COMP9721 - Enterprise Information Security GE

    Flinders University College of Science &  Engineering 
    EIS and EIS(GE) Assignment 2
    Forensic Analysis

Software used for it "BEViewer with Bulk Extractor 1.5.5"

Tip - See the "Understanding Bulk Extractor Scanners" https://confluence.educopia.org/ display/BC/Understanding+Bulk+Extractor+Scanners. 

I can provide you data which used for this report. Because This assignment requires my own PC data.

Step One:

Create forensic reports of the user folder using bulk extractor. DO NOT EXAMINE YOUR WHOLE DISK

On a Windows system this is


Note that these paths may be different depending on your system’s configuration.

Step Two:

Analyse the information in the generated reports.

What information can you find? For example

  • who are the users?
  • what personal information is found?
  • which Internet sites have been visited?
  • which communication trails are found?
  • what are the users’ hobbies or interests?
  • what did you find that surprised you?
  • did you find potential threats?

For each step in your analysis make detailed notes for your forensic report.

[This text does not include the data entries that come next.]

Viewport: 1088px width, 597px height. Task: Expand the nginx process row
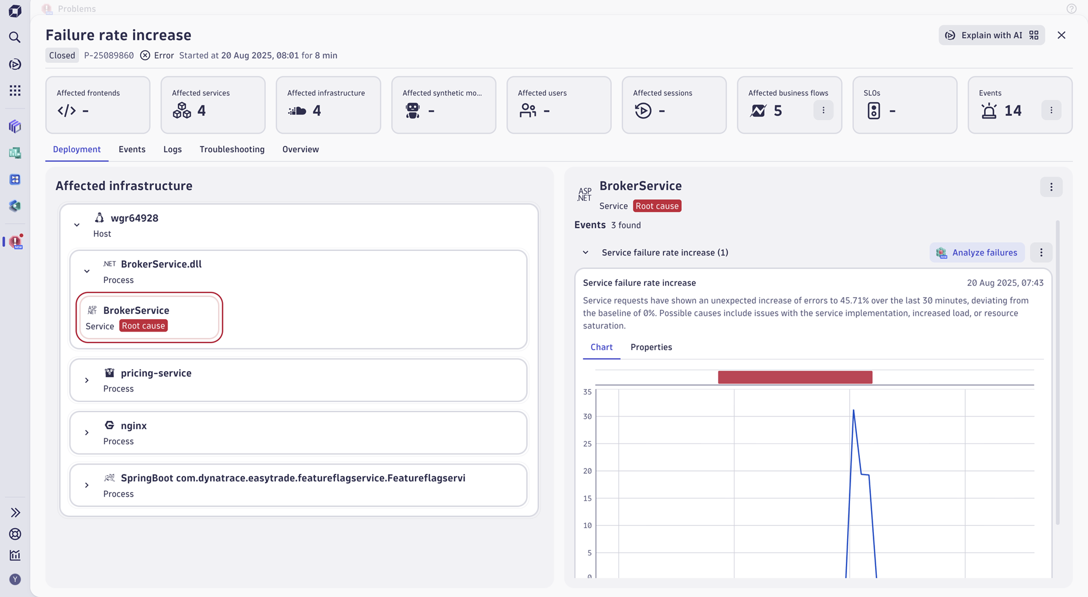87,433
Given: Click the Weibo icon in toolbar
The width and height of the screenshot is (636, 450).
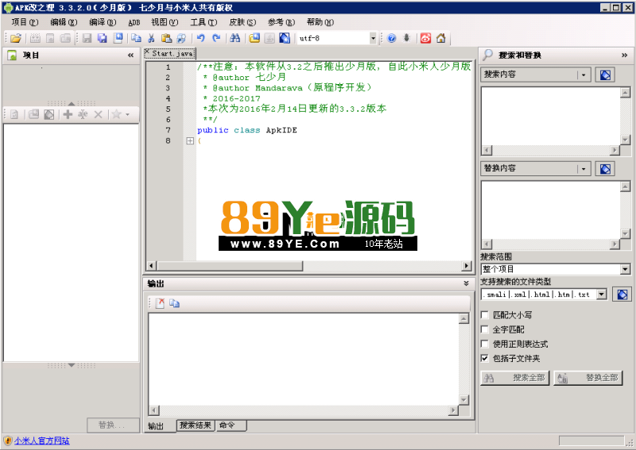Looking at the screenshot, I should point(425,38).
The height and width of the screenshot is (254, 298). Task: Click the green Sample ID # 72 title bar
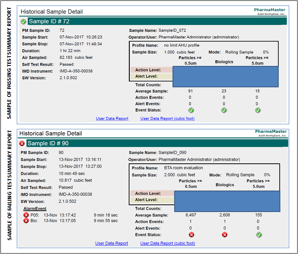click(x=155, y=21)
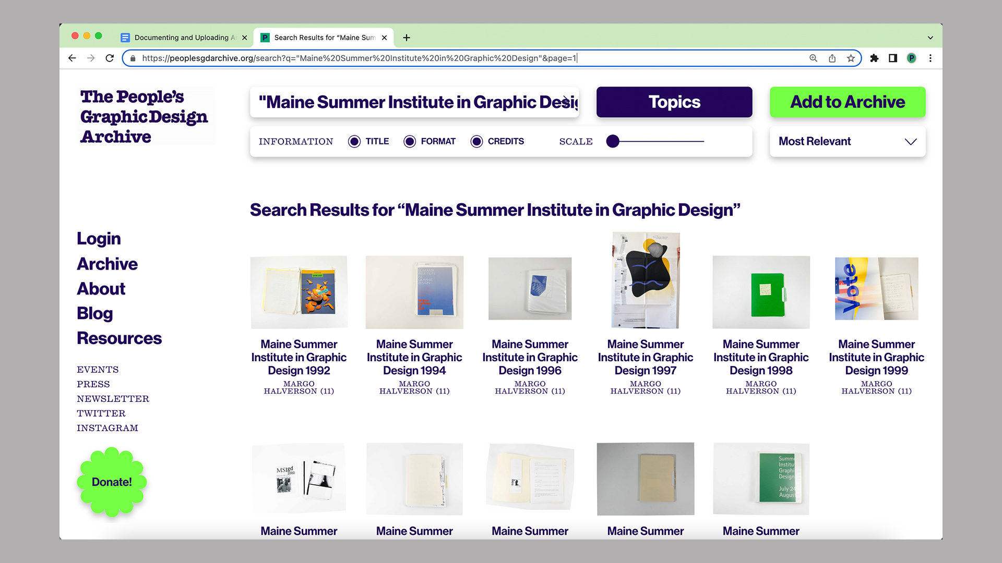
Task: Toggle the TITLE information radio button
Action: 354,141
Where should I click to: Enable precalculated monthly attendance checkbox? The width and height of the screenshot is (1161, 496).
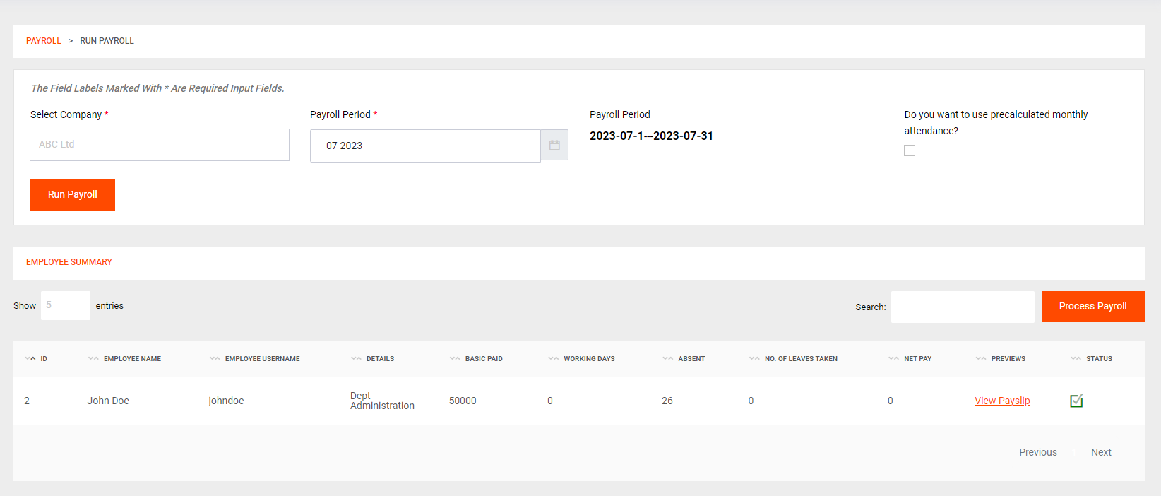(x=910, y=150)
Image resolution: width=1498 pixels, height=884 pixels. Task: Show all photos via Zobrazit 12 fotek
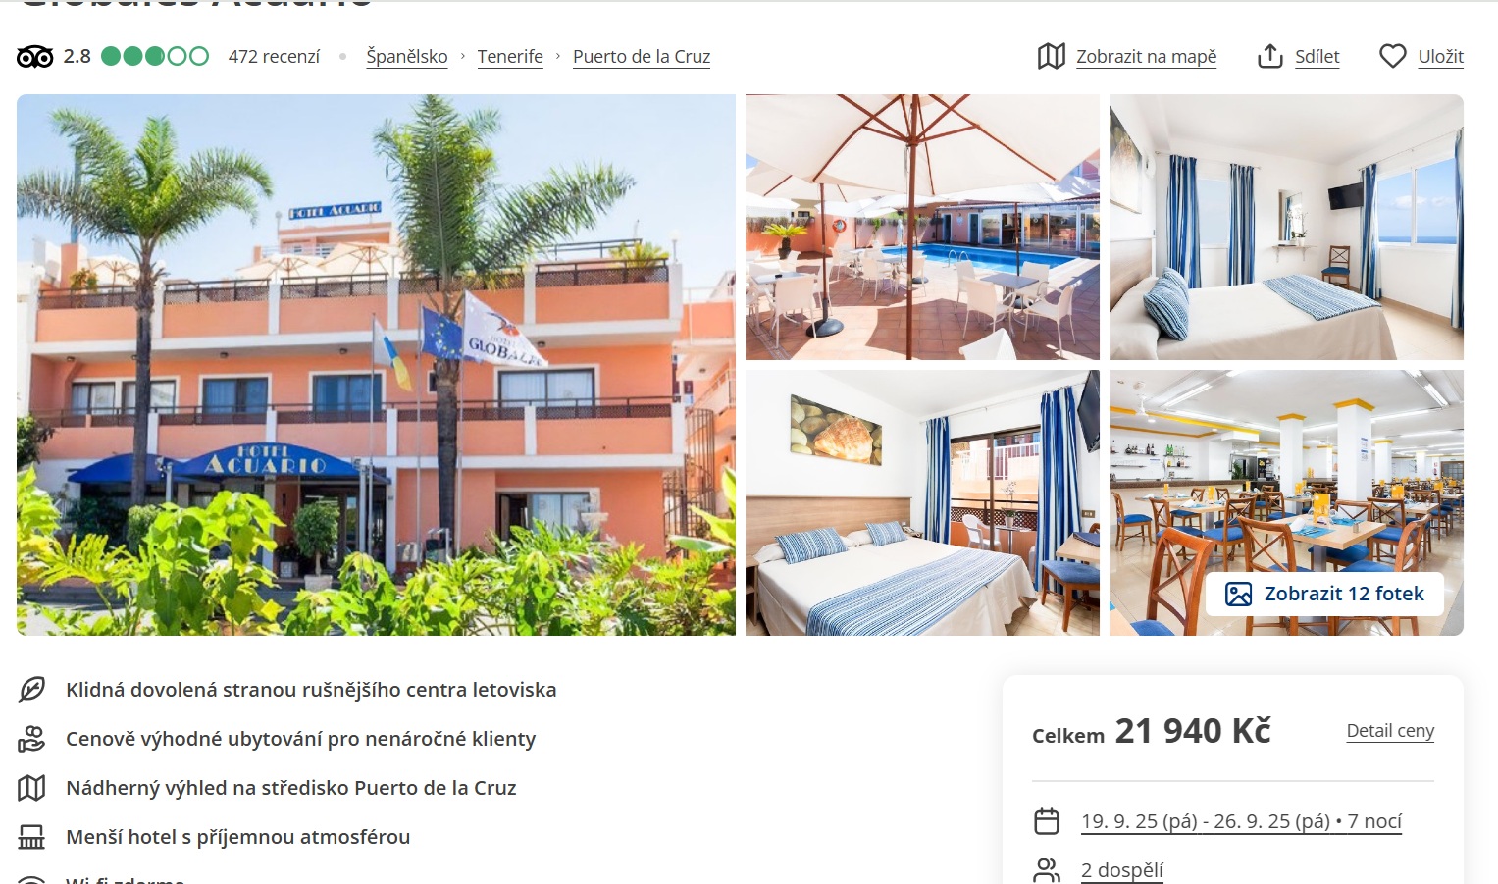coord(1324,594)
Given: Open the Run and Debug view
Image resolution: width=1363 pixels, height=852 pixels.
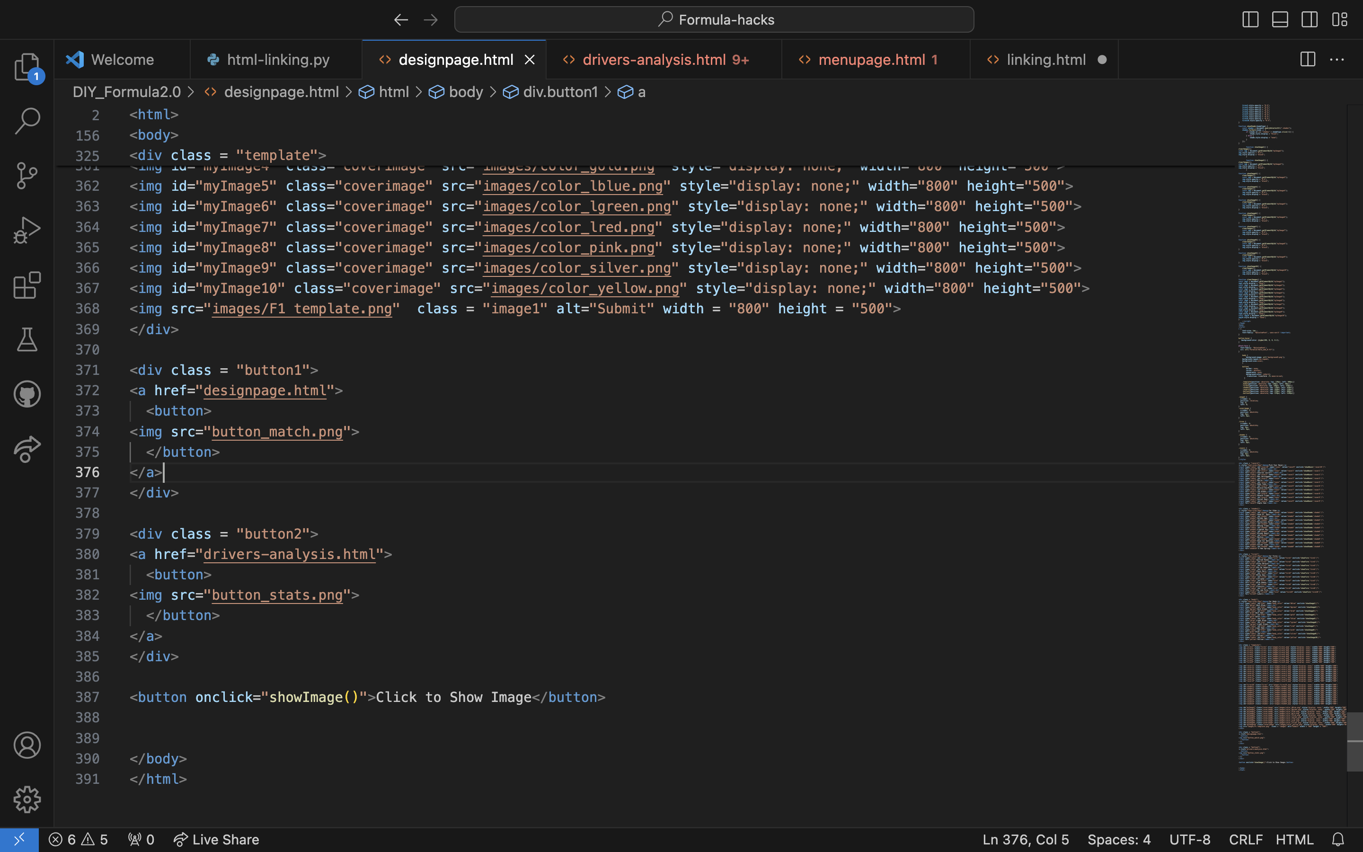Looking at the screenshot, I should (x=26, y=230).
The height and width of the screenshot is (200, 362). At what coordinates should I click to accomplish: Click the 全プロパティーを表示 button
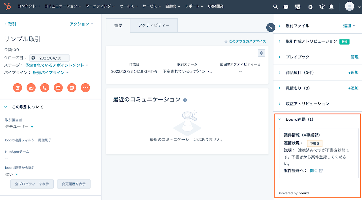[x=32, y=184]
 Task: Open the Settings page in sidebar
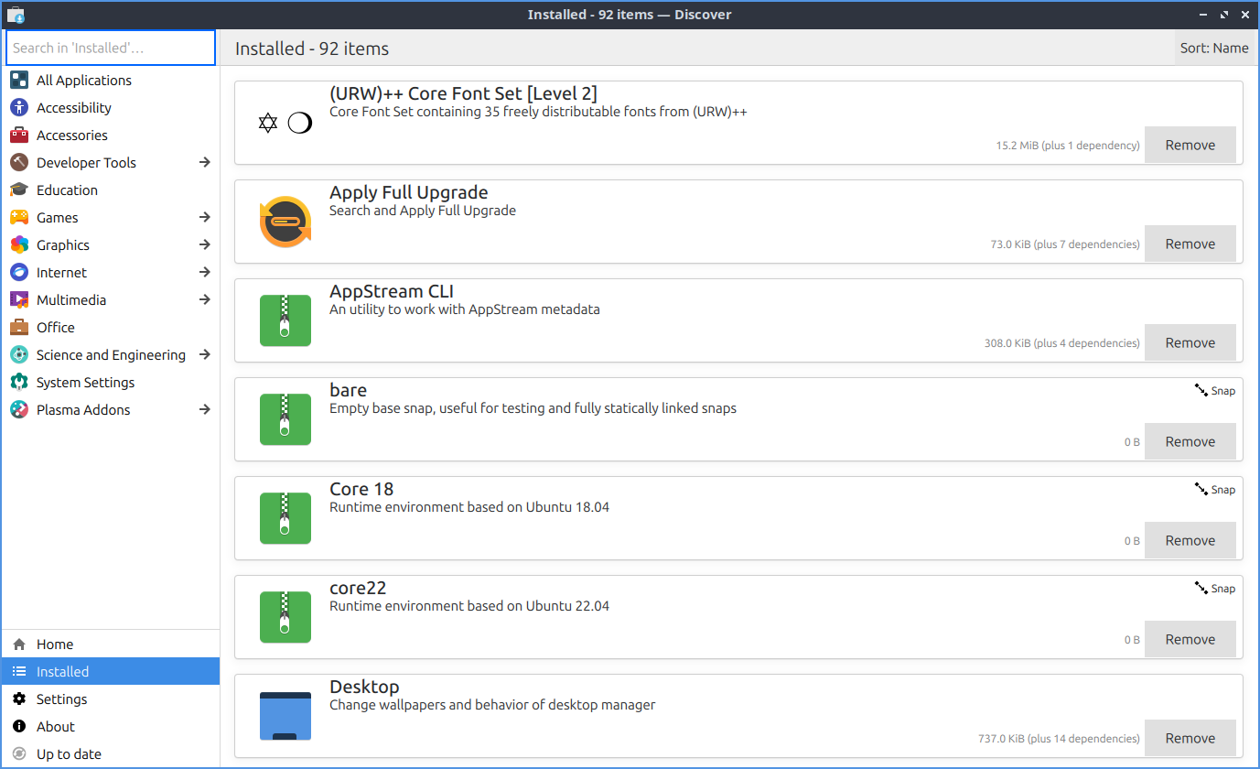click(61, 699)
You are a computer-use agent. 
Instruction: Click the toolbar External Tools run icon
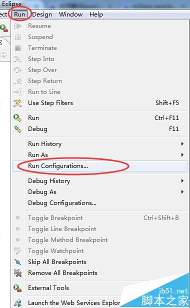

Other tools may be used, such as grep (grepWin or greppie), Hex editor (HxD or 0xED), ExifTool, SleuthKit (Autopsy)

Step Three:

Write the Case Report which should contain these headings

The Case Summary In the case summary, the basic information about the situation is briefly described. What happened to lead to an investigation being launched? Remember you are role playing a digital forensic analyst.

Acquisition and Preparation The report goes into the steps taken in preparing the devices and media for examination and how the examination of the materials was conducted. This section of the final report summarises the details that are in the various examinations logs that were collected along the way. It is not necessary to be quite as detailed here, but it is important that no steps be left out. You should not include details of sensitive information in the report. Details that should be included are any actions taken prior to evidence acquisition (such as photographic records; how the media where forensic copies were stored was prepared, including what tools were used to protect and/or sanitise the media; before/after hash values of disk images examined; tools that were used for making images; individual steps that were taken during each process. Include times and dates that evidence items were handled.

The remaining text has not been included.